Entre avril et juillet 2024, les autorités de transition avaient déjà suspendu les activités des partis politiques pendant trois mois, invoquant des « raisons d’ordre public ». Depuis lors, le paysage politique malien reste en suspens.
Un comité pour préparer la révision
Pour encadrer ces consultations, un comité d’organisation sera bientôt mis en place, a précisé Assimi Goïta. Le président du comité et les participants aux discussions seront désignés par les autorités maliennes. Les débats porteront notamment sur le nombre de partis autorisés et sur leurs rôles, droits et devoirs dans le futur cadre politique du pays.
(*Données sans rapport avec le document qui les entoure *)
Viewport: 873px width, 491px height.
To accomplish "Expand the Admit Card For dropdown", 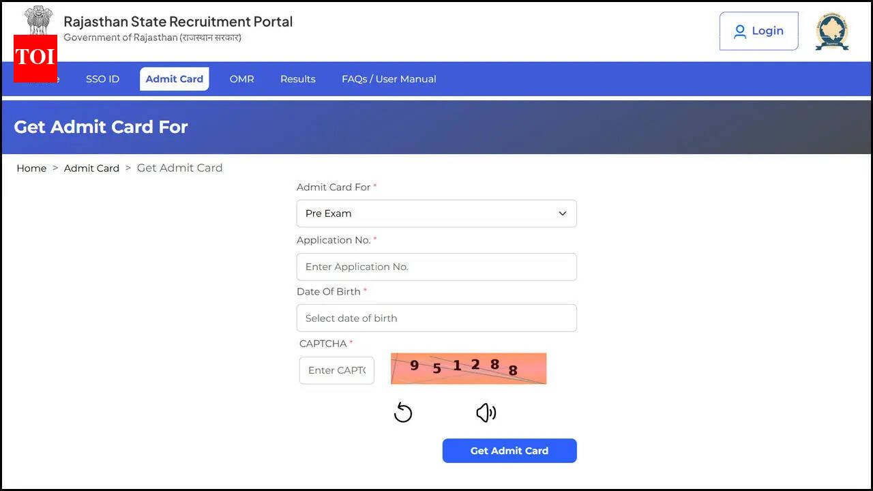I will (x=437, y=213).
À ce jour, les principales figures de l’ex‑classe politique malienne n’ont pas encore réagi à cette annonce.
Arrestations et scepticisme
Depuis l’extérieur du pays, certains responsables politiques en exil se montrent sceptiques quant à l’inclusivité de ces consultations. Depuis mai 2025, toutes les activités des partis sont interdites par les militaires, qui justifient cette mesure par des motifs de sécurité et affirment vouloir instaurer un nouveau cadre multipartite, conformément à l’une des recommandations issues des assises nationales.
En juin 2024, onze responsables politiques avaient été arrêtés à Bamako lors d’une réunion privée, alors que toutes les activités de partis étaient suspendues. Accusés de « tentative d’atteinte à la sûreté de l’État », ils avaient été libérés quelques mois plus tard.